Two issues in the dispute were presented to the Second Circuit panel. First, Millennium petitioned the court over the DEC's decision. Second, the DEC petitioned the appellate court for review of the FERC's waiver order.
The panel, then, looked at whether the FERC was correct in finding the DEC waived its right to act on Millennium's application, and whether FERC's jurisdiction under federal law—in this case, the Natural Gas Act—gave it the authority to accept and review Millennium's application.
The panel found that the FERC was right in both regards.
Reviewing the plain language of the Clean Water Act, the panel found the statue “outlines a bright-line rule regarding the beginning of review.” The state's argument that the time limit applies only to complete applications would “blur the bright-line rule into a subjective standard, dictating that applications are 'complete' only when state agencies decide that they have all the information they need,” the panel wrote.
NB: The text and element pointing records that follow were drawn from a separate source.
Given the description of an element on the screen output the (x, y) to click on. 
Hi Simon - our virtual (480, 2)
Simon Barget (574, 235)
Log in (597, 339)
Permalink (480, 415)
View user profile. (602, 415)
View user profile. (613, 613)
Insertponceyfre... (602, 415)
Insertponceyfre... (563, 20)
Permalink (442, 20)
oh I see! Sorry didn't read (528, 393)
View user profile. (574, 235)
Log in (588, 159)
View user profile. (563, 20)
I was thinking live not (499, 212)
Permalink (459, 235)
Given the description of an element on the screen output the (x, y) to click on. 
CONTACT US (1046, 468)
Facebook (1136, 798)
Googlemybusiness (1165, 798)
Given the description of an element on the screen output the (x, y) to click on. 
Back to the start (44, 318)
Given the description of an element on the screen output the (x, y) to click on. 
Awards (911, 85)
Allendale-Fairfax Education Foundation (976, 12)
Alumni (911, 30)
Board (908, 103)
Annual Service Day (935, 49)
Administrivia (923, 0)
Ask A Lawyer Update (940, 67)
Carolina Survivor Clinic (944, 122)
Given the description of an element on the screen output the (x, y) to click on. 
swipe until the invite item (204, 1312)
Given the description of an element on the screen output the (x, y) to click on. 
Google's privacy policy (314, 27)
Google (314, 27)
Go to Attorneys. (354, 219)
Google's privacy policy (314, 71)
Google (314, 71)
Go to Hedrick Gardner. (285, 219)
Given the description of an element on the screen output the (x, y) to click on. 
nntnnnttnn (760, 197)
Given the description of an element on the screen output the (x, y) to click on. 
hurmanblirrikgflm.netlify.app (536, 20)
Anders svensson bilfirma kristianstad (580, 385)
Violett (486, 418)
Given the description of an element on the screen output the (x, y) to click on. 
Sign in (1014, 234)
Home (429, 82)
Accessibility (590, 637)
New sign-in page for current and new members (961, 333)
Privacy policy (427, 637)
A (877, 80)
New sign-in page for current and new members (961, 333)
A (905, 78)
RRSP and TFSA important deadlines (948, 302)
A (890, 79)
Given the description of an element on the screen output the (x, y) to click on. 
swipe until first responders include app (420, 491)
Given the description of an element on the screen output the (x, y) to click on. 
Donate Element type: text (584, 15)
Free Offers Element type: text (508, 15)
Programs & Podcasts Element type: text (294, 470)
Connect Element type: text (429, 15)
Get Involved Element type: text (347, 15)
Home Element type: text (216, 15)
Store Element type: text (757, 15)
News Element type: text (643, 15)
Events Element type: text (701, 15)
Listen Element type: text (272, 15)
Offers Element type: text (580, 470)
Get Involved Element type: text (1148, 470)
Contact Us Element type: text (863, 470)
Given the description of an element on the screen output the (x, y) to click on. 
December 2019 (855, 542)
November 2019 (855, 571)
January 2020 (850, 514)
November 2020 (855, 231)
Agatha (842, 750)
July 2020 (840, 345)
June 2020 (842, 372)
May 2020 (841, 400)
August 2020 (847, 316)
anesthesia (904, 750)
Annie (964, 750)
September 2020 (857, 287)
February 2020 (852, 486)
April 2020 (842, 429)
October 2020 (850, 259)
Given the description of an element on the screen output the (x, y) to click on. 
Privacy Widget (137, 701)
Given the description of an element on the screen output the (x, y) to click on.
Concerns that enforcing the one-year language would mean rendering premature decisions were “misplaced,” the panel said. It noted a number of options remained available to the department, like denying without prejudice or requesting withdrawal and resubmission.
The panel noted that the issue of jurisdiction was raised by the landowning intervenors, not the DEC, and decided to exercise discretion to “entertain a new argument.”
The Natural Gas Act gives the FERC “plenary authority” over natural gas in interstate commerce situations. The Orange County line, which is linked to interstate pipelines that both run in and out of New York, is just such a line. Despite being entirely inside the state, Millennium's pipeline then falls under FERC's jurisdiction.
A FERC spokesperson declined to comment, citing the commission's policy to not comment on court proceedings.
In a statement sent by a spokeswoman, the DEC said it was aware of the decision and was “reviewing our options to determine any appropriate next steps regarding this pipeline project.”
Private attorney Carolyn Elefant, who represented the landowner interveners, said her clients were disappointed by the decision.
“My clients expended substantial efforts to involve themselves in the [pipeline authorization] process and as a result of this decision, my clients' input will be ignored,” she said in a statement.